TLDR: I made a game of snake in which you control the snake by pointing your head. It uses your device’s camera and a pretrained TensorFlow model to estimate the direction your head is pointing in.
A week ago or so I decided to take on a hobby programming project. I wanted to make something involving machine learning that was somehow interactive, and I wanted it to run in the browser so that it could be hosted with GitHub pages to minimise worries about servers.
I knew that one of the clever things about TensorFlow is that it makes it relatively straightforward to run a trained model on various platforms, so I looked into TensorFlow.js as a way to run models in the browser.
As a first mini-project in this direction, I made a digit-classifier trained using MNIST. Here’s a demo:
Now armed with the knowledge of how to actually run TensorFlow models in the browser, I decided to make something slightly less trivial. While looking through the TensorFlow.js examples, I saw a demo of a model that estimates the geometry of faces from 2D images. I thought this was cool and wanted to make something with it!
The face mesh model from the TensorFlow.js examples accepts an image as input and outputs estimates of the 3-dimensional locations of ~400 facial landmarks. These points form the vertices of a mesh that describes the face. For instance, there are ~10 points determining the boundaries of the upper and lower lips and each eyelid. Although the model outputs locations for all of these landmarks, we only make use of a few.
The high level idea is to model the face as a flat plane, and to estimate the normal vector of this plane. That vector points in the direction that the face is looking. To find the normal vector of any plane, you can take any two non-parallel vectors lying in the plane and take their cross product.
Here, we locate the centre of the mouth by averaging the coordinates of the lip landmarks. We also locate the left and right cheeks, and consider the vectors lip -> left cheek and lip -> right cheek. The cross product gives us roughly the direction the face is pointing. (This is a 3D vector with x denoting left-right, y denoting up-down, and z denoting in/out of the screen.)
This is a very crude way to model the face, so if the vector we calculated has a positive y-component, it doesn’t necessarily mean that the user is actually looking up. So we introduce another heuristic to detect which direction the snake should move.
At the beginning of the game, the user is asked to look straight ahead, giving a reference vector. Subsequent estimated vectors are compared to this reference. If the y coordinate has increased/decreased by a sufficiently significant amount relative to the reference, the direction is classified as up/down respectively. Similarly, if the x coordinate has increased/decreased by a sufficiently significant amount relative to the reference, the direction is classified as left/right respectively. (In the case that both x and y coordinates changed significantly, the left/right direction takes precedence, and ‘sufficiently significant’ is a parameter that has to be chosen.)

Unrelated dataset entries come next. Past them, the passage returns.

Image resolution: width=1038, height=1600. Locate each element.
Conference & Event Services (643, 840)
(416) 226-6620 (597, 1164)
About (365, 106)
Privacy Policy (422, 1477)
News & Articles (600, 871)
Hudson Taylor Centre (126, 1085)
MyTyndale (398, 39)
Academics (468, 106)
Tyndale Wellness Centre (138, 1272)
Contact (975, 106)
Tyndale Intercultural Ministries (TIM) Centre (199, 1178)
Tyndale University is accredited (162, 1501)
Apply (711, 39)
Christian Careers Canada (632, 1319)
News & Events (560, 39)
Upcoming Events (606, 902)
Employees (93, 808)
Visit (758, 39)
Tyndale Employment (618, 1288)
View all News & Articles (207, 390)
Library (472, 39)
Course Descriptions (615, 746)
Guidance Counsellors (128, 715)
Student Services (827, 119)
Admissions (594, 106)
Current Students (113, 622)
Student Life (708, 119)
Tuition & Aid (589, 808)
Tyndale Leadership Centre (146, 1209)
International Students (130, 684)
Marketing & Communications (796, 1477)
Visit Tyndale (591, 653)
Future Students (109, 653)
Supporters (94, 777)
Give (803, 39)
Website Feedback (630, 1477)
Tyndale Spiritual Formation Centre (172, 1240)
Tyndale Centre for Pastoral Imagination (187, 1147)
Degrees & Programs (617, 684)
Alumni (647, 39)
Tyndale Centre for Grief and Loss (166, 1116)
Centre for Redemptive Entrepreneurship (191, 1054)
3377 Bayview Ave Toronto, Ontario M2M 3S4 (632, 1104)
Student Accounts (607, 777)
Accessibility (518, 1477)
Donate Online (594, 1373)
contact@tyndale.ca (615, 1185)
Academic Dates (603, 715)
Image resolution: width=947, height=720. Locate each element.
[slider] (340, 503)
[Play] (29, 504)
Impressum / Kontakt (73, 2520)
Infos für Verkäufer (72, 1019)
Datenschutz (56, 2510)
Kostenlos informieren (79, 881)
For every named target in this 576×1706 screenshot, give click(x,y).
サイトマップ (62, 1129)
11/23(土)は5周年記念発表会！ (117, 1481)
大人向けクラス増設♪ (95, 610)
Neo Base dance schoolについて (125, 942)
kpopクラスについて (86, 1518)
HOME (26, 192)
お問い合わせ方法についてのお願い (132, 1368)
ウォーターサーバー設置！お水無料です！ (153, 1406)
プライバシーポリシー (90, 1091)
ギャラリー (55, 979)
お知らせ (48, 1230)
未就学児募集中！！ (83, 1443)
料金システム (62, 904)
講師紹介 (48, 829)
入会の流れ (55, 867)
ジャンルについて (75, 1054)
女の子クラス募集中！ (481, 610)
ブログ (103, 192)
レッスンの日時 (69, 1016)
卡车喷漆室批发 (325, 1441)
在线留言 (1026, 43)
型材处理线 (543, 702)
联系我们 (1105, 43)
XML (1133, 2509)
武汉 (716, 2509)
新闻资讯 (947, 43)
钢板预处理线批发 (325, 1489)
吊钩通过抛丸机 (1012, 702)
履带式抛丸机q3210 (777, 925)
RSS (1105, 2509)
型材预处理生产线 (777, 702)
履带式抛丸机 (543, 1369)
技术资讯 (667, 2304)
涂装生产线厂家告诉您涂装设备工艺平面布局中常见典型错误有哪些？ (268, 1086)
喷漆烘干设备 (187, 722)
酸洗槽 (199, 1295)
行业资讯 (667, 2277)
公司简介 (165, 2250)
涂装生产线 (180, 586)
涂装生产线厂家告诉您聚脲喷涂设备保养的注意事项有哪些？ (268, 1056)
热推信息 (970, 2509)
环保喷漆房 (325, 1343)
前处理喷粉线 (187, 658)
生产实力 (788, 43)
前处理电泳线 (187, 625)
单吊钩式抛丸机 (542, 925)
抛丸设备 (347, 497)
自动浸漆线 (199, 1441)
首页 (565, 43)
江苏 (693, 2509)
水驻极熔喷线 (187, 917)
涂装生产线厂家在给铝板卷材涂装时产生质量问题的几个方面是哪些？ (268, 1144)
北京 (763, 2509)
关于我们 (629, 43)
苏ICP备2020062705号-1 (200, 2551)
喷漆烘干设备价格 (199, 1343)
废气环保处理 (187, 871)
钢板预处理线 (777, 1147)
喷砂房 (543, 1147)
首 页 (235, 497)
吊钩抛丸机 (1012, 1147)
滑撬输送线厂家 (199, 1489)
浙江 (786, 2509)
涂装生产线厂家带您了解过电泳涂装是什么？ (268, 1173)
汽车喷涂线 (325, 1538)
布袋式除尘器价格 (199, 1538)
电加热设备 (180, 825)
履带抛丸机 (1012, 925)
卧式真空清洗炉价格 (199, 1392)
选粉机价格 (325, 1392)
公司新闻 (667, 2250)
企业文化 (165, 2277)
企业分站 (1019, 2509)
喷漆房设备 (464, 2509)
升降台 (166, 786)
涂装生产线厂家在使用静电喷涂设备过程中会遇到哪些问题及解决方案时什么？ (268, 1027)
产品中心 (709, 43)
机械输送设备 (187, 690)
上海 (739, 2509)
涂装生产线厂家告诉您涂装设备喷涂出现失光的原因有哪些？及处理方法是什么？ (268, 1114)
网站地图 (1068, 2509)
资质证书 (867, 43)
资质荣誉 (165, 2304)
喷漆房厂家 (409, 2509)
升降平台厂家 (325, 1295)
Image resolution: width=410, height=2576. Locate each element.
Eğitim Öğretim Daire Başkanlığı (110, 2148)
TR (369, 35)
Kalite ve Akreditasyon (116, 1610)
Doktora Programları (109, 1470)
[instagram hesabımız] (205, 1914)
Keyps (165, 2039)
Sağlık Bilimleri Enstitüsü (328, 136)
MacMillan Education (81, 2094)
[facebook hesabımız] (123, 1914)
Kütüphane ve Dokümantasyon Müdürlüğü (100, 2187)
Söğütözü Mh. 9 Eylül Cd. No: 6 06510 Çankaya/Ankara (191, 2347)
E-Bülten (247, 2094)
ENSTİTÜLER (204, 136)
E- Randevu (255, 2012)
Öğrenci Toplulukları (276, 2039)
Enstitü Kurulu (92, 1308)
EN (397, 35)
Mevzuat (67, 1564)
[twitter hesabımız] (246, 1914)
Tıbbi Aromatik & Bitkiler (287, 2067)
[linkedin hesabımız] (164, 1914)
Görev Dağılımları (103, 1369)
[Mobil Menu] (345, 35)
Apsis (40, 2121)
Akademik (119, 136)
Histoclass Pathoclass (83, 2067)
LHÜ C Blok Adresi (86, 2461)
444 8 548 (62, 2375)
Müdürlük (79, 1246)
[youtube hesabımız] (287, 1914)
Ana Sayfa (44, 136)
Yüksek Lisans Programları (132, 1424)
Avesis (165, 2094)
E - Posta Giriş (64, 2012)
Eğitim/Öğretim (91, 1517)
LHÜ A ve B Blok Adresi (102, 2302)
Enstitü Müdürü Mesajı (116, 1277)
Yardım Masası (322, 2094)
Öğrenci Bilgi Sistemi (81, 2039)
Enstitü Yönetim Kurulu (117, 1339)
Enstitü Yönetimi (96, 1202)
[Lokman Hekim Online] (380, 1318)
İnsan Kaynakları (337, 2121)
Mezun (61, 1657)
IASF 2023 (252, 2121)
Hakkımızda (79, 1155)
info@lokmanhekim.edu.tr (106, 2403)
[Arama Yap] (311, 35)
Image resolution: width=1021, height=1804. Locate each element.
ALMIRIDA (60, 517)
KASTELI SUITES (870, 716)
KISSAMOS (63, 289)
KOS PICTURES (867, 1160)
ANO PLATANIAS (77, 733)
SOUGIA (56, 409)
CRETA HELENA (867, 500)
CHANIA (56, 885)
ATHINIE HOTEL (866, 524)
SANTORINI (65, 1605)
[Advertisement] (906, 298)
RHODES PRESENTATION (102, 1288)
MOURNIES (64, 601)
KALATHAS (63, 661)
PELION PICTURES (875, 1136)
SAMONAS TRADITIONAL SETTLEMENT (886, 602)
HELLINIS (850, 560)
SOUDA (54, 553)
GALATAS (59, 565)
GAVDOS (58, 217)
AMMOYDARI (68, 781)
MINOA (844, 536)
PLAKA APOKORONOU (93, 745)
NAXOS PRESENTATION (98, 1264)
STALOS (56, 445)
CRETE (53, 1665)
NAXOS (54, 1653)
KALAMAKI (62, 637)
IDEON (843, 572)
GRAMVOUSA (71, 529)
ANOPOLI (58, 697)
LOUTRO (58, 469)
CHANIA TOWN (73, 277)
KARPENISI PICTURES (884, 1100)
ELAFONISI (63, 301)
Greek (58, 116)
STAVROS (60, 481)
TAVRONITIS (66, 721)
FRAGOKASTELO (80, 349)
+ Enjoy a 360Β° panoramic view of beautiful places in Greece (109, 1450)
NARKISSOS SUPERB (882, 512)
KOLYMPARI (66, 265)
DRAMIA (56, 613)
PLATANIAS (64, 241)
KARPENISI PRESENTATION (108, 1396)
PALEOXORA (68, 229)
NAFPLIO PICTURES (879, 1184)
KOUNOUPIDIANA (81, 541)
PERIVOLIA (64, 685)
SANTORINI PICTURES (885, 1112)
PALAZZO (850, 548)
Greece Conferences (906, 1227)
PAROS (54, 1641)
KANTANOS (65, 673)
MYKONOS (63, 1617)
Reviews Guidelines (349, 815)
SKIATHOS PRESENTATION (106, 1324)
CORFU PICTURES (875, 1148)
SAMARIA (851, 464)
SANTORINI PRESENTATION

It’s very crude, but because this is an interactive game, the user adapts to the algorithm, so we don’t have to worry too much to get something that works (of course, if this were part of a product we’d have to worry a lot more about everything working smoothly).
There are still several things to improve. First, it’s not as responsive as I’d like. I presume this is because it takes some time to execute the model and estimate the face landmark locations. Also, the refresh rate can’t be too high or my laptop fan starts to whirr. Clearly it should be possible to improve on this, since we aren’t using almost all of the information output by the model being used! Second, it doesn’t work great on mobile, I presume because of the less powerful computational resources available. It would be great to dive into using the specialised hardware on some new phones (e.g. The newest Pixel’s Neural Core and the iPhone’s Bionic chip), but that’s a project for another day.